I will ask him about this but if it's a subject that he's not willing to address then I won't ask him about it in the video. Having said that he spoke about it at the IiME conference so at the moment I wouldn't want to predict if this is something we will be talking about or not.

 

@Andy thanks for this.

I’d like to ask:

1. What are your thoughts on thyroid involvement or hormone involvement in a subset of patients with ME.

2. What are your thoughts on cardiac involvement in a subset of people with ME. Not necessarily regular issues, Microvascular involvement.

3. What are your thoughts on how ME can fluctuate and how (sometimes) some patients (maybe a subset) have mini remission periods.

 

thanks for seeking our input with one of my favourite researchers @Andy
My quite basic questions not put well I doubt:

1) if there is microglial activation is there any supplements or diet with any effect patients can take and/or any drugs that he himself might recommend or try in trials.
2) I personally feel quite sure there will be neuroinflammation found. I’m guessing his cohort will be from the mild-moderate. If he finds correlates with level/extent of neuroinflammation and severity within that cohort would he expect the severely affected to Have higher and even “high” levels? . I’m aware of talk of “low grade neuroinflammation” but I don’t think that the levels will be the same across severity. Does he think massive brain dysfunction or microglia activation is going on in the severe to cause such knock out symptoms. I know he’s talked about post concussion symptoms, and concussion can be milder or knock out too I think..

 

Dr Leighton Barnden gave a talk at the Australian ME Conference on "Brain Stem Myelination & MRI Changes in ME/CFS"
https://mecfsconference.org.au/videos/leightonbarnden/

I believe Dr. Van Elzakker's interest is also the brain stem. I'd be interested to hear how the two groups are similar and different in what they are studying.
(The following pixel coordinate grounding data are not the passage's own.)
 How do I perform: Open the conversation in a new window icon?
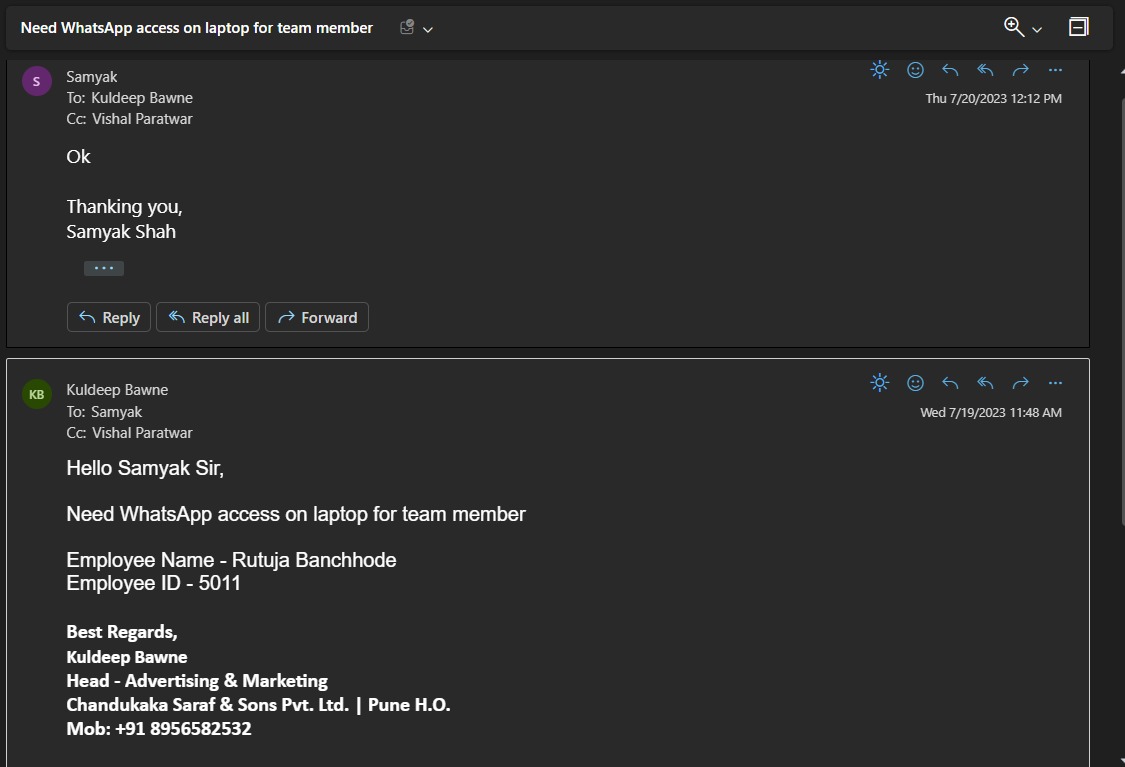(x=1078, y=27)
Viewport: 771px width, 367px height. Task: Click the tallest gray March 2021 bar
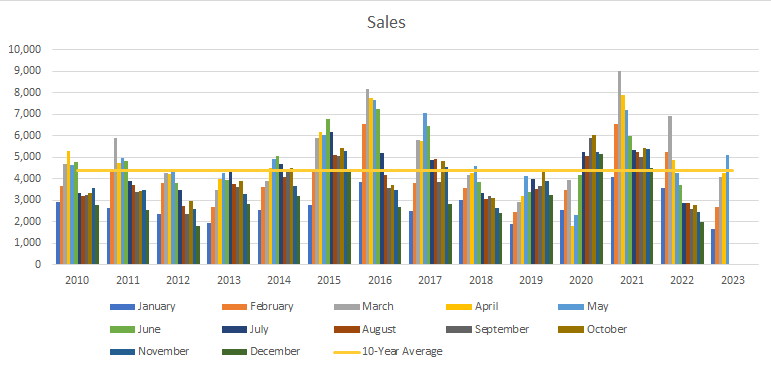pos(620,168)
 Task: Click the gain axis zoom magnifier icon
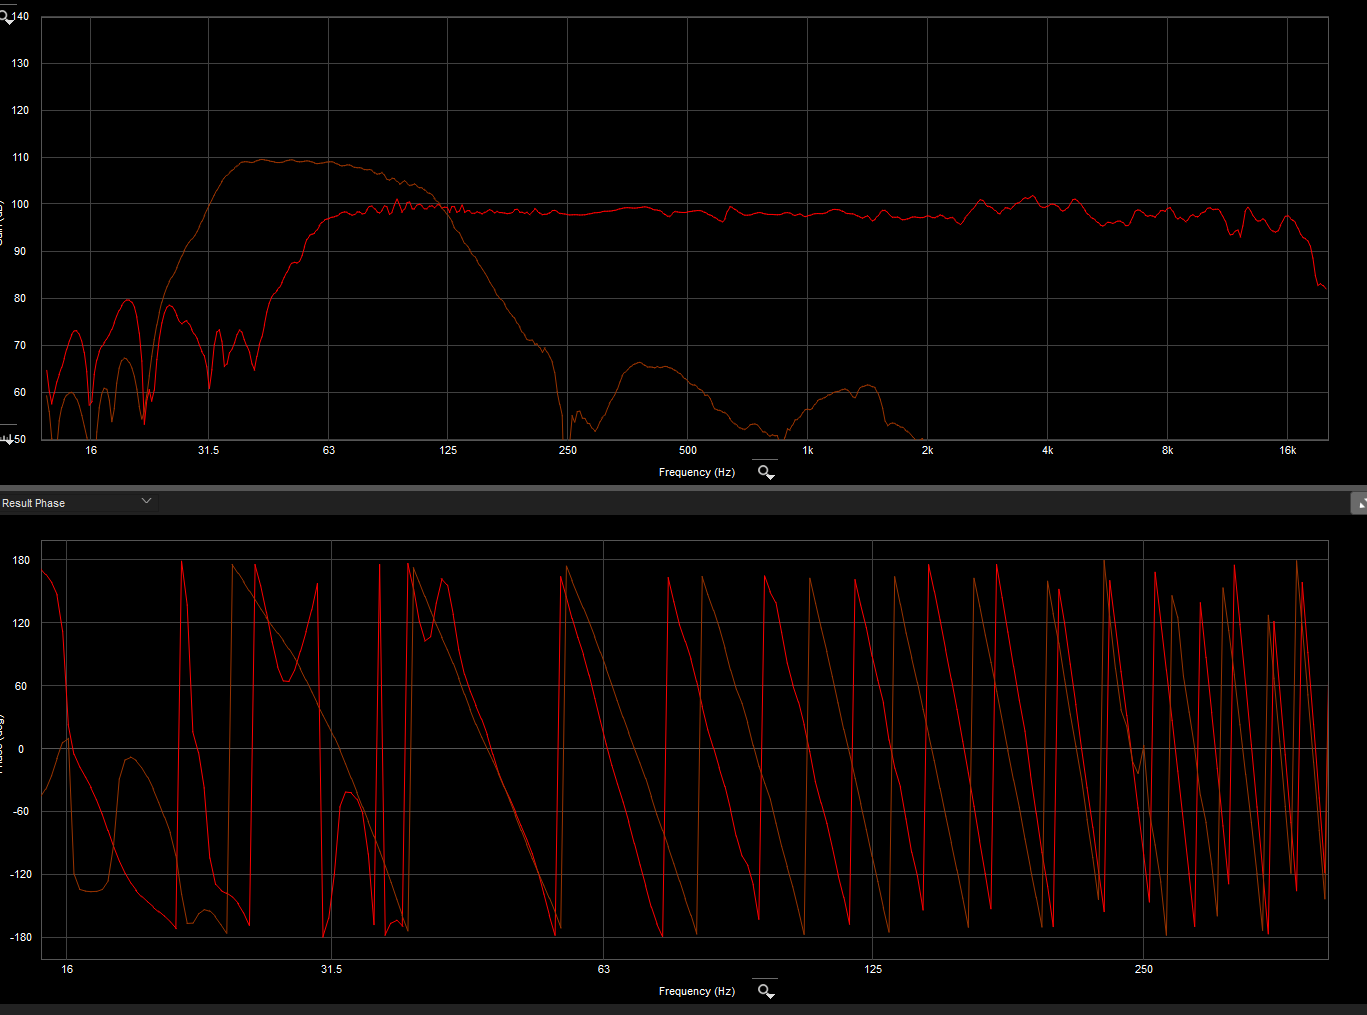click(x=5, y=17)
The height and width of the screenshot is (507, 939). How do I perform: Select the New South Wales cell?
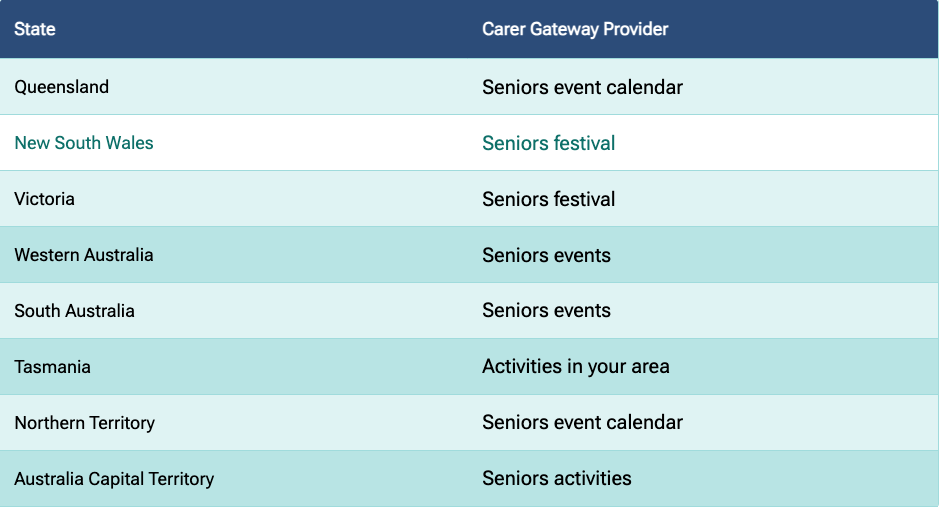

Are any of the current studies at Harvard able to look into myelination in the brain stem in order to replicate/extend Dr. Barnden's work in a small cohort? If not, is there an interest to do so in the future?

 

@Andy I know it was mentioned above the whole glutamate picture. I'm so interested in his thoughts. I'm severe and klonopin helps me, it helps me function a little longer and clears the fogginess. Without klonopin I'd be unable to attend GP. Klonopin also helps me sit upright for longer and can at times stave off a crash.